At this point, I do not believe that anyone can reproach me for implying that surgery is influenced by fashions, much like clothing, popular music or organic food. The evidence is too obvious. But, just in case, I will provide examples for the consideration of readers of Cirugía Española who desire to keep up-to-date.

Let us start from the beginning, as it should be. I must admit that at the onset of my professional career I was intrigued by the rise and fall of a number of procedures that became fashionable in supposedly academic circles at the hand of star surgeons, only to last just a few years in surgical forums. Those that come to mind are sigmoid myotomy for diverticulosis,1 anal dilatation for hemorrhoids2 and Angelchik’s ring for the treatment of gastroesophageal reflux3 back in the 1970’s and 80’s. These were passing fashions that fell out of vogue faster than the miniskirt, leaving behind very bad memories. Not to mention certain ephemeral proposals I closely witnessed that seemed to me, even then, truly questionable savageries, not only from a scientific standpoint but simply in terms of ethics. These included the Teflon esophagus, silicone tracheas or removing the pancreas in cases of severe pancreatitis. To make matters worse, in the years of the secular transition, Longo described hemorrhoid stapling,4 to which a cohort of ‘updated’ surgeons adhered without any critical analysis, causing an epidemic of pelvic and anal cataclysms. Some of these cases were very honestly reported5 but, as with so many innovations, many were hidden. Even so, the El País newspaper (17.12.2002) echoed the advent of an “automatic machine that (...) avoids conventional surgery.”

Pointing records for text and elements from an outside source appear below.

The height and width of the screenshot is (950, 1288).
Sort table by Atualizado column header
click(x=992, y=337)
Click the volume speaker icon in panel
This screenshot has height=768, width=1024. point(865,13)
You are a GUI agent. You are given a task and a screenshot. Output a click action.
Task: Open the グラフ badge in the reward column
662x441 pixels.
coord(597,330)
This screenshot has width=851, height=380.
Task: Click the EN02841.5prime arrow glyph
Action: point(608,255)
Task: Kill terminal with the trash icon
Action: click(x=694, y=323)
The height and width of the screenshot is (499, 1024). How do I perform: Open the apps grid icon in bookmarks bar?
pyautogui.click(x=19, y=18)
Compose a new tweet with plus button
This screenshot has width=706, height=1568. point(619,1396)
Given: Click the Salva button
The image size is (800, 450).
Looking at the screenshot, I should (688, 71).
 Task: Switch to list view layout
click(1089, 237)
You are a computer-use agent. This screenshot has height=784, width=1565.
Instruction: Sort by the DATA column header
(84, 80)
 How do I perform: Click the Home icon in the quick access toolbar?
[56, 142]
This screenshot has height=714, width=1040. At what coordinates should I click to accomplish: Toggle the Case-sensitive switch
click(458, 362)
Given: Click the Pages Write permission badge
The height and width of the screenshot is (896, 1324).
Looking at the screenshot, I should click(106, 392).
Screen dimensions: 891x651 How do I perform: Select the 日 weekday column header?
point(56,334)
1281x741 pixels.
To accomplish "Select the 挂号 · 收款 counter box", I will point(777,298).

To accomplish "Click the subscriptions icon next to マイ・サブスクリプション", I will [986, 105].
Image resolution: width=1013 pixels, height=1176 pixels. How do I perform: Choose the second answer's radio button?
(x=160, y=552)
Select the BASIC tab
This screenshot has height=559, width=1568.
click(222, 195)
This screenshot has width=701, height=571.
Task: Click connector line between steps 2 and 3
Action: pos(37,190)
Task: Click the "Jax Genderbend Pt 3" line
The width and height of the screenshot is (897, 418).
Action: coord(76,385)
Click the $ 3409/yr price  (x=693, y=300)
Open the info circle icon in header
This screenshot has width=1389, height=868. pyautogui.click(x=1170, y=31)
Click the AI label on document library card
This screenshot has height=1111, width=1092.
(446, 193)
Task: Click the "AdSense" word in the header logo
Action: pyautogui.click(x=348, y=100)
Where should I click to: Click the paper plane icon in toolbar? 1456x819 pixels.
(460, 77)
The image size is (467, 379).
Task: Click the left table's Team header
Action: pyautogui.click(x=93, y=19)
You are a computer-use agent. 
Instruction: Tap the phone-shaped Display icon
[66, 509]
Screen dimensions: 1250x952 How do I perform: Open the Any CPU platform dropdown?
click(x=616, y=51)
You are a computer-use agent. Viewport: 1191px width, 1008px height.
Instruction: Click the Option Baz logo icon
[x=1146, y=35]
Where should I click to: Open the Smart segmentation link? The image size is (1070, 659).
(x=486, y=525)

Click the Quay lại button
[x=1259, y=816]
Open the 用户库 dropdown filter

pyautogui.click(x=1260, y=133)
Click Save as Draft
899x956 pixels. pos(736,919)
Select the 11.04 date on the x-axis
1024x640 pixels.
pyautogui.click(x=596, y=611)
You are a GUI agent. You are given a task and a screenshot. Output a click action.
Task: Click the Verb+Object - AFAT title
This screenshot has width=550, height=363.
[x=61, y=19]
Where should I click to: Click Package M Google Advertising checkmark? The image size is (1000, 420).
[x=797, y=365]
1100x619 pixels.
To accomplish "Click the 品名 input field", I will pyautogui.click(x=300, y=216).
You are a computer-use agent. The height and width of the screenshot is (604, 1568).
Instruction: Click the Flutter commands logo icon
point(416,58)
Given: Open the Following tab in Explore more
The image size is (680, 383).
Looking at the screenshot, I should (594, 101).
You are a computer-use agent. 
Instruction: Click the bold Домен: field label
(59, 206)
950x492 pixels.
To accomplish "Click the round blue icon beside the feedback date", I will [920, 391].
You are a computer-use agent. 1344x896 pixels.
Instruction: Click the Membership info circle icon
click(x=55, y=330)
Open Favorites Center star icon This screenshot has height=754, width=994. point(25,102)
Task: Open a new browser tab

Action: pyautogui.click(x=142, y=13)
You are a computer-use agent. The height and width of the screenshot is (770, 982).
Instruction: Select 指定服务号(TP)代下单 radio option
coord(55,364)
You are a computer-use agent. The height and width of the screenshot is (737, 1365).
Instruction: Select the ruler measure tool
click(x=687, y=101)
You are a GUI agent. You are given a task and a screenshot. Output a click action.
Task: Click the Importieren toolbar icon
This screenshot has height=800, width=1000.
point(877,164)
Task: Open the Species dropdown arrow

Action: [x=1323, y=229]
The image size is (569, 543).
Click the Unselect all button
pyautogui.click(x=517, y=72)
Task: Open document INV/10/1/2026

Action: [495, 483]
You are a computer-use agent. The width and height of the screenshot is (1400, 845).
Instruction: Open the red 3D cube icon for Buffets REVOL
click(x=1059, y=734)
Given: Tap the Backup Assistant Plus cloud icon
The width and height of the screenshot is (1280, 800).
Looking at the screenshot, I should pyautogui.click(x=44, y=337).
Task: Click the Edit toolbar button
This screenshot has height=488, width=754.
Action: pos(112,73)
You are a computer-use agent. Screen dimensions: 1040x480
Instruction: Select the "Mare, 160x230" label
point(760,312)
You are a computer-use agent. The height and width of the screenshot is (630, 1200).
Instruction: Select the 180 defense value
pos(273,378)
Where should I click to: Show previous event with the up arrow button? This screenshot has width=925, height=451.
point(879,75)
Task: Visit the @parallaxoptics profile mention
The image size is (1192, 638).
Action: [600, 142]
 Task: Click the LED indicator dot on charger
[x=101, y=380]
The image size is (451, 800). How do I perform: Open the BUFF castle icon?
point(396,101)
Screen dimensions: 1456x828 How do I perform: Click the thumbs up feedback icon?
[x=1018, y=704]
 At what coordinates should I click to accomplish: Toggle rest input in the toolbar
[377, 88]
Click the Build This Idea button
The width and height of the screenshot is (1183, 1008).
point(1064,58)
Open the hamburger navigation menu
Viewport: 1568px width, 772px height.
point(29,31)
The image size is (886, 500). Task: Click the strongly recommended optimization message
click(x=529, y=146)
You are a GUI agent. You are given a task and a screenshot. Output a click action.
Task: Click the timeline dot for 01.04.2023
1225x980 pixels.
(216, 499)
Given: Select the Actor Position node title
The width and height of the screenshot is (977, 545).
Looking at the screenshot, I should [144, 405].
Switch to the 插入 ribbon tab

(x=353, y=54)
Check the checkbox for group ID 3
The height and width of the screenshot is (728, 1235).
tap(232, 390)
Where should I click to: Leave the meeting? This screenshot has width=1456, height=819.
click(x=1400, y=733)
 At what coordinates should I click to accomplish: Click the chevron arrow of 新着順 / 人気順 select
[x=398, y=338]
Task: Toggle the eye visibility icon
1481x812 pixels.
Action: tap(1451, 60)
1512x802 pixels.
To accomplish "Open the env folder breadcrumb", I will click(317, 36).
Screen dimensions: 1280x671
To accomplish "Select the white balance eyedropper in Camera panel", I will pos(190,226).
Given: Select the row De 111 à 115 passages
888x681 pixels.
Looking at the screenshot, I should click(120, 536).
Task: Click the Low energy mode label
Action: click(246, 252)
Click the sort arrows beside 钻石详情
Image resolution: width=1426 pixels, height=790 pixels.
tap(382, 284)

The phenomenon of fashions in surgery was not limited to the last decades of the twentieth century, when surgical innovations were justly scrutinized in The Lancet.6 While theoretically the criteria for the introduction of new surgical procedures have been toughened,7,8 fashions continue to appear and disappear, driven by a symbiosis between the vanity of surgeons, social hypochondria and industrial interests. Laparoscopy, for example, was a notable advance in adrenal surgery, but it became a death sentence for patients with potentially curable adrenocortical carcinoma, many of whom have died from peritoneal carcinomatosis at the hands of fundamentalism.9 When single-port surgery appeared, laparoscopists who did not hop on the bandwagon were virtually scorned in more fashionable circles, but today there is hardly any trace left of this procedure. Of course, the gallbladder can be removed through the mouth, or the colon or the spleen through the vagina, and all of these procedures have even made newspaper headlines. However, everything currently indicates that natural orifice surgery is in danger of extinction.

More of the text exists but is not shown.